Case ID: nm_141/html/0087-01.html
Source: Caselaw Access Project
Author: {"author": "KENNEDY, Judge.", "license": "Public Domain", "url": "https://static.case.law/"}
Date Created: 2024-08-24T03:29:51.129683

2007-NMCA-020
    150 P.3d 1037
    STATE of New Mexico, Plaintiff-Appellee, v. Javier RIVAS, Defendant-Appellant.
    No. 26,199.
    Court of Appeals of New Mexico.
    Dec. 15, 2006.
    Certiorari Denied, No. 30,186, Jan. 26, 2007.
    
      Patricia A. Madrid, Attorney General, Arthur W. Pepin, Assistant Attorney General, Santa Fe, NM, for Appellee.
    John Bigelow, Chief Public Defender, Catherine A. Begaye, Will O’Connell, Assistant Appellate Defenders, Santa Fe, NM, for Appellant.
   OPINION

KENNEDY, Judge.

{1} Defendant Javier Rivas appeals his conviction for possession of a controlled substance (cocaine). He argues that the district court incorrectly denied his motion to suppress evidence. Defendant raises three issues: (1) the police officer improperly seized Defendant without individualized reasonable suspicion; (2) Defendant’s consent to search was not sufficiently attenuated from the improper seizure and was thus tainted by it; and (3) in searching Defendant, the officer exceeded the scope of the search to which Defendant had consented. We reverse Defendant’s conviction, holding that his motion to suppress evidence should have been granted.

BACKGROUND AND FACTS

{2} At the suppression hearing, Officer William Marion of the Roswell Police Department testified as to the following events. On the evening of April 8, 2005, he stopped to investigate a parked car with its engine running that appeared to have no one inside. Upon shining his patrol car’s spotlight on the car, he saw that there was someone (Lorenzo Mendoza) in the driver’s seat, but slouched down as if trying to hide. As Officer Marion got out of his patrol car, he observed Defendant leaving a house across the street. Officer Marion observed that Mendoza had bloodshot, watery eyes, that there was a slight odor of intoxicants, and that there was an open case of beer on the passenger-side floor. Mendoza said he was waiting for his friend. At around this time, Defendant walked up to the car and attempted to enter the passenger side. Officer Marion told Defendant, “Hey. Wait a minute. Time-out, dude. You better step back.” He then told Defendant to go to the front of the car “where I can keep better eyes on you.” Officer Marion asked Mendoza if he could search the car and Mendoza agreed. Officer Marion and another officer, Officer Scribner, who had arrived placed Mendoza with Defendant at the front of the car and began to search it.

{3} At some point Officer Scribner handcuffed Mendoza and told Officer Marion that he had seen Mendoza throw down a piece of paper and try to kick it under the car. Upon inspection, the paper was found to contain marijuana. Defendant started to walk away. Officer Marion grabbed his wrist and told him he was not free to go yet and that he was being detained. Officer Marion handcuffed Defendant and told him he was not under arrest. He asked Defendant if he had any weapons in his possession, and Defendant said no. Officer Marion asked Defendant if he could search him, and Defendant said, “[tjhat’s okay.” Upon searching Defendant, Officer Marion felt a large soft bulge in Defendant’s right pants pocket, and pulled out money and a bandanna. While placing these items on the hood of the car, a small plastic bag containing white powder fell out. Defendant said it was cocaine, which a test later verified.

YOUR OBJECTIVE. In the court opinion, why did Officer Marion tell Defendant to go to the front of the car? Explain in one to three sentences.

DATA EXTRACT.
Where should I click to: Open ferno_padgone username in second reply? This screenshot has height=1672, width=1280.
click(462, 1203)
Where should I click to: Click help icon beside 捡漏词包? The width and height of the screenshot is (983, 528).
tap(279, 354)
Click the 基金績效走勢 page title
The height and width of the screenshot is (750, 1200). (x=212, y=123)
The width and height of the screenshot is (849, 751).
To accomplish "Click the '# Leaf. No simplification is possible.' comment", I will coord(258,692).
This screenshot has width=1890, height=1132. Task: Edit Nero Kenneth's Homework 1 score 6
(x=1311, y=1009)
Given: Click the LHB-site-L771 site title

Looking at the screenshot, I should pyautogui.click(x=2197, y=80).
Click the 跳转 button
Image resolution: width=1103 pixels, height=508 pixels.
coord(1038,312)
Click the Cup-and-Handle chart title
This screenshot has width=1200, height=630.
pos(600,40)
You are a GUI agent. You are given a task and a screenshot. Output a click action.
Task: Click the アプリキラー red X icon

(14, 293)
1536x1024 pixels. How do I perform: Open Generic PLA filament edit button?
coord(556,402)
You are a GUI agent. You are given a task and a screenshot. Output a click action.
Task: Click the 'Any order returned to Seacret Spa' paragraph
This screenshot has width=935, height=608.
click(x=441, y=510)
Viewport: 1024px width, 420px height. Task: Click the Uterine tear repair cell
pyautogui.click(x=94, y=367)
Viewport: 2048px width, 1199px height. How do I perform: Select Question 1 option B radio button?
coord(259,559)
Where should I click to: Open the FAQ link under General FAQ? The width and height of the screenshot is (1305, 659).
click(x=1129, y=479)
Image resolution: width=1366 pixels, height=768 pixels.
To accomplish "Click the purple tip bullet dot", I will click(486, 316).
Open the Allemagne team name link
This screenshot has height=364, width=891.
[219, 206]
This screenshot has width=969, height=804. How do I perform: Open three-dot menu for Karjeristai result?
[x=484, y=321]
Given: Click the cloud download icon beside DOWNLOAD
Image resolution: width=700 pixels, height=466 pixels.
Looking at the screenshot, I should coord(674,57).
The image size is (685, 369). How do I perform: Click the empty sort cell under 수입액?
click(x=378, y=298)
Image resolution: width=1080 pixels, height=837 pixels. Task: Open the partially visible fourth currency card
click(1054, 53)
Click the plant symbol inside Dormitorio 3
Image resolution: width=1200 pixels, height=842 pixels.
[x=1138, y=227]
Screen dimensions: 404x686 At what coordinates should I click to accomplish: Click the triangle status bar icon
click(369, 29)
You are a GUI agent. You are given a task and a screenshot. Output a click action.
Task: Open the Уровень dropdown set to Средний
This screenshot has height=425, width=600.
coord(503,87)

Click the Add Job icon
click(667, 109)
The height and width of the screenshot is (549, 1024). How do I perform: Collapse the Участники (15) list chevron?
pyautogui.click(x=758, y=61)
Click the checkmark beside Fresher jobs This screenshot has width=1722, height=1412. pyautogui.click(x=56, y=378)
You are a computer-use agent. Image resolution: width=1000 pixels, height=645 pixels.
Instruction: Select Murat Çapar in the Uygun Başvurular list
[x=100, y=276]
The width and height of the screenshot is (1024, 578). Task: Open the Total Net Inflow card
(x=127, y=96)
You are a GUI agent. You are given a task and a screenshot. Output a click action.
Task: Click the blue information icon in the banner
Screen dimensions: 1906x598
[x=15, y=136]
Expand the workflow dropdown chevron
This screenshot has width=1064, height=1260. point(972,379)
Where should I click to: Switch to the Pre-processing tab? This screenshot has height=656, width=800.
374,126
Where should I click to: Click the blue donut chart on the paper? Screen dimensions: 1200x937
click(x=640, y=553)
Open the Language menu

EXPECTED ANSWER. Officer Marion told Defendant to go to the front of the car "where I can keep better eyes on you." He gave this instruction after Defendant walked up and tried to enter the passenger side while the officer was questioning Mendoza, the man in the driver's seat.